Earlier this week, the Department for Environment, Food and Rural Affairs (DEFRA) said that it will consult later this year on the strengthening of UK law to "help support action against counterfeiting and passing off". Proposals include formal definition of the five Scotch categories, the introduction of new labelling rules, new protection for traditional regional names, and measures to tackle misleading practices.

The move was hailed by the Scotch Whisky Association as a step in the right direction, but the managing director of Bruichladdich Distillery claimed yesterday (10 October) that the new laws "may have more sinister implications".

Mark Reynier suggested that critics have claimed a 'fait accompli' by the SWA, which has proposed to define Scotch as 'single malt', 'blended whisky', 'blended malt', 'single grain', and 'blended grain'.

"The new term 'blended malt' appears to deliberately confuse two titles, the widely accepted 'blended whisky', and the highly misleading and illegal term 'pure malt'," Reynier said.

"We welcome most of the new proposals and look forward to the consultations promised, but are not holding our breath. I am pretty sceptical about the true relevance of the regions which owe little to taste, being in reality areas for nineteenth century bureaucratic administration of distilling licenses.

"They were invented when there were 22 distilleries on Islay, 32 in Campbeltown, and 30 in the Lowlands.

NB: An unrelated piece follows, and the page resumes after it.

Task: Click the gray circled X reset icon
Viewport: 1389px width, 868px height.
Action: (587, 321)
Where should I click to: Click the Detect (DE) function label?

Now there are eight, three and two respectively. Hardly representative.

"If the SWA were really intent on an appellation, the key qualitative influences of location of maturation and bottling ought to be included for authenticity."

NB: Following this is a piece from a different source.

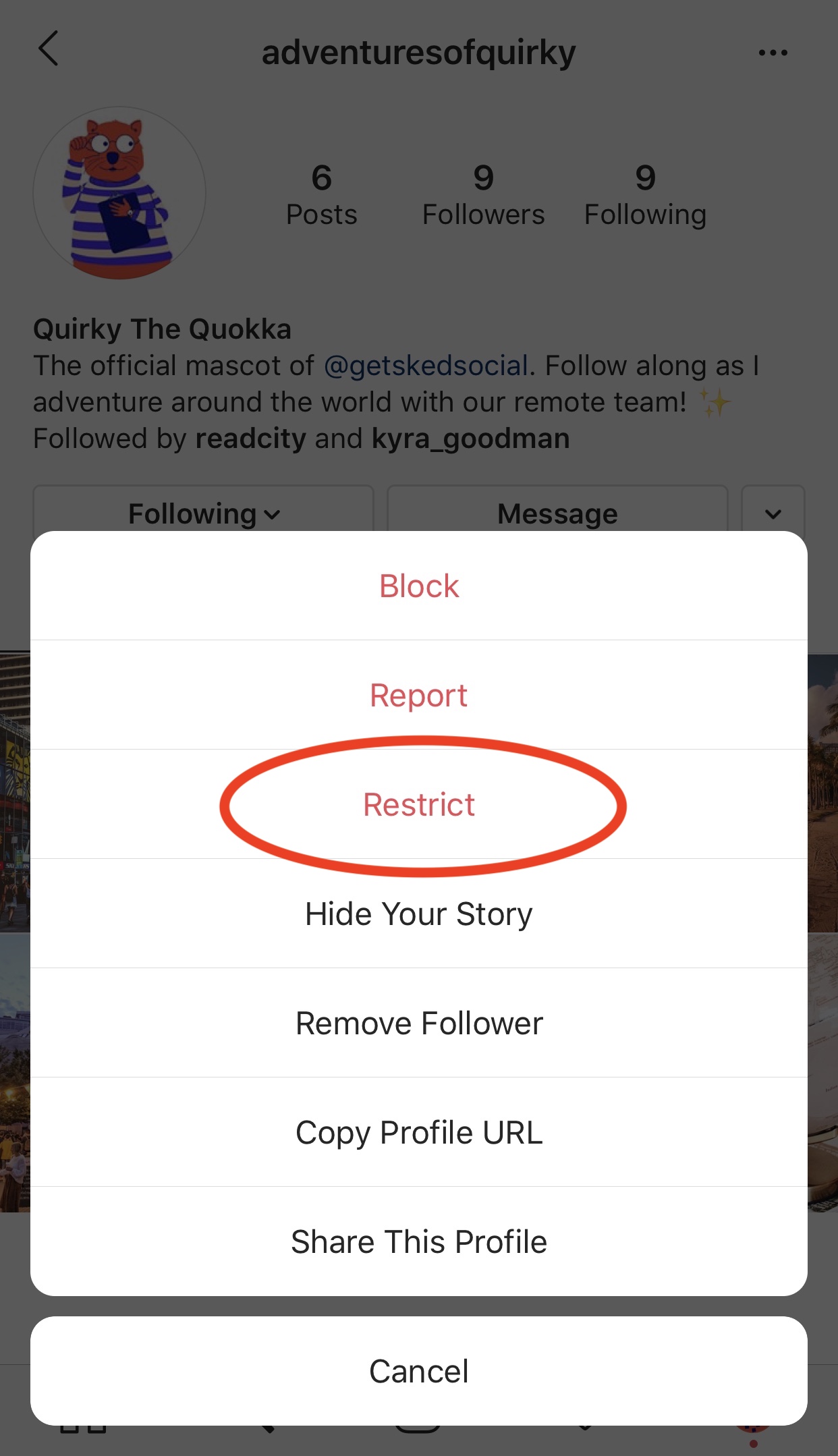838x1456 pixels.
Task: Tap Quirky the Quokka profile picture
Action: [119, 193]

When contacted by just-drinks, a spokesperson for the SWA dismissed the attack. "Sadly, Mr Reynier seems to be more concerned about self-promotion than protecting and promoting Scotch Whisky," the spokesperson said. "Over the last four years, there has been widespread consultation across the industry and beyond. Indeed, this has been the most definitive consideration of Scotch whisky since the 1909 Royal Commission.

"We are delighted that the UK Government is now consulting on new legislation. SWA members, as well as the vast majority of non-members, have supported these proposals as sensible, much needed measures that will help protect and promote Scotch Whisky worldwide."

The SWA hopes the new legislation will be in place by April next year, the spokesperson noted.